Mustafa Kamel Mustafa, also known as Abu Hamza al-Masri (file/credit: Getty Images)

Mustafa Kamel Mustafa, also known as Abu Hamza al-Masri (file/credit: Getty Images)

NEW YORK (CBSNewYork/AP) — An Egyptian cleric known for his incendiary rhetoric at a London mosque denied on the witness stand Wednesday that he supported terrorism.

Mustafa Kamel Mustafa testified in his own defense in Manhattan shortly after the government rested in the three-week-old trial. Mustafa — who also is known by the aliases Abu Hamza and Abu Hamza al-Masri — has pleaded not guilty to charges he conspired to support Yemeni kidnappers in 1998 and tried to organize an al Qaeda training camp outside Bly, Ore.

As WCBS 880’s Irene Cornell reported, the defendant flatly denied the terrorism charges against him Wednesday afternoon.

He insisted he did not participate in the kidnapping of tourists in Yemen, and said he did not know of the kidnapping plot in advance.

He also denied sending anyone to Bly, Ore. to set up a training camp for jihad in his testimony, Cornell reported.

The jury has heard testimony from witnesses who swore that the Egyptian-born London cleric did all of those things, but Mustafa was steadfast in denying the charges, Cornell reported.

“I’m no stranger to prison. If my freedom comes at the expense of my dignity and my beliefs, then I don’t want it,” Mustafa said from the witness stand.

Earlier Wednesday, a New Zealand woman told jurors a harrowing story about being kidnapped in Yemen, then being forced to stand side by side with other hostages as their abductors used them as human shields during a gunfight with Yemeni soldiers.

Mary Quin testified that four of the five tour vehicles in her convoy were ambushed by heavily armed men. One of the vehicles escaped and was able to alert the Yemeni military.

Soldiers arrived the next day and launched a rescue effort that involved a two-hour gun battle, with the Yemeni militants forcing the 16 tourists to stand on a low wall as they fired back at the army from between the hostages’ legs.
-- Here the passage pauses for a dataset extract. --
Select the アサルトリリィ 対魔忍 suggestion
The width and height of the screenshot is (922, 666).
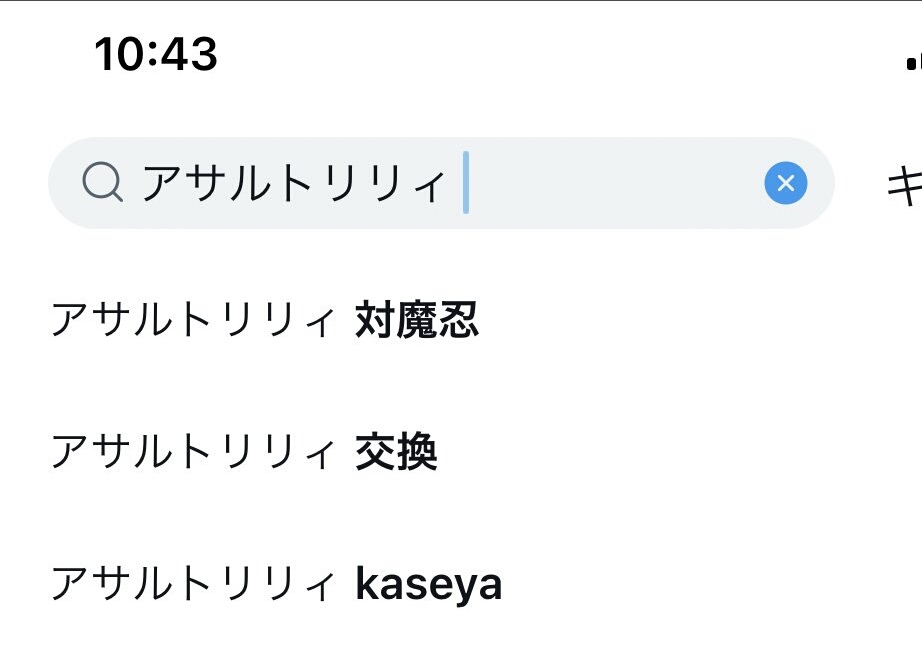pyautogui.click(x=265, y=320)
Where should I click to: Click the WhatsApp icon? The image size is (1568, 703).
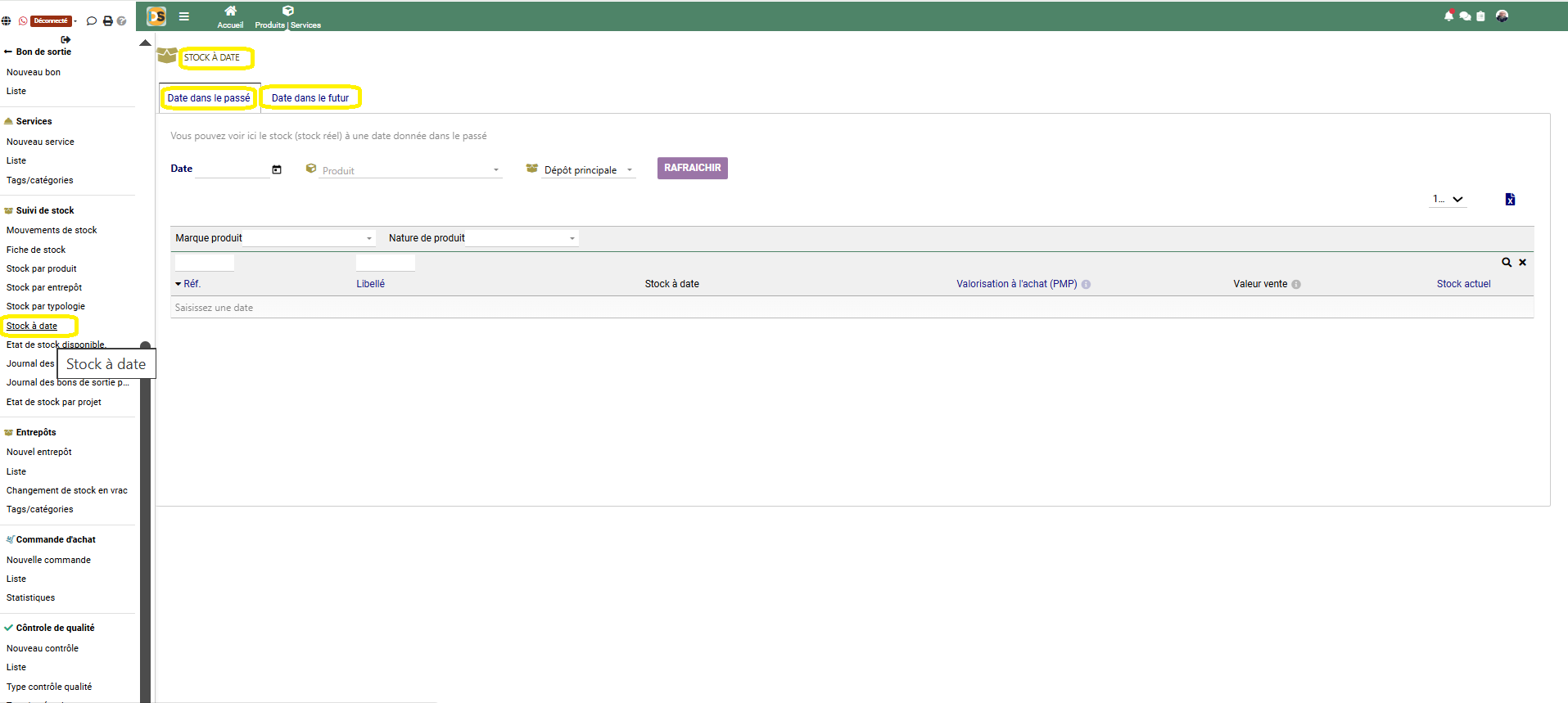[x=23, y=21]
Four of the tourists were killed.

“The bullets were zinging by my head,” Quin told the jury. “Just like in the movies.”

Quin managed to escape after one kidnapper was shot. She was rescued by the military.

She later traveled to London, tracked down Mustafa and questioned him about the kidnapping.

He told Quin he was surprised that she had come there, she said. Mustafa admitted to her that he spoke to the lead kidnapper by satellite phone during the abduction, which he said was a good thing, according to Quin’s testimony. He told Quin she and the others were snatched so they could be exchanged for prisoners, the witness testified.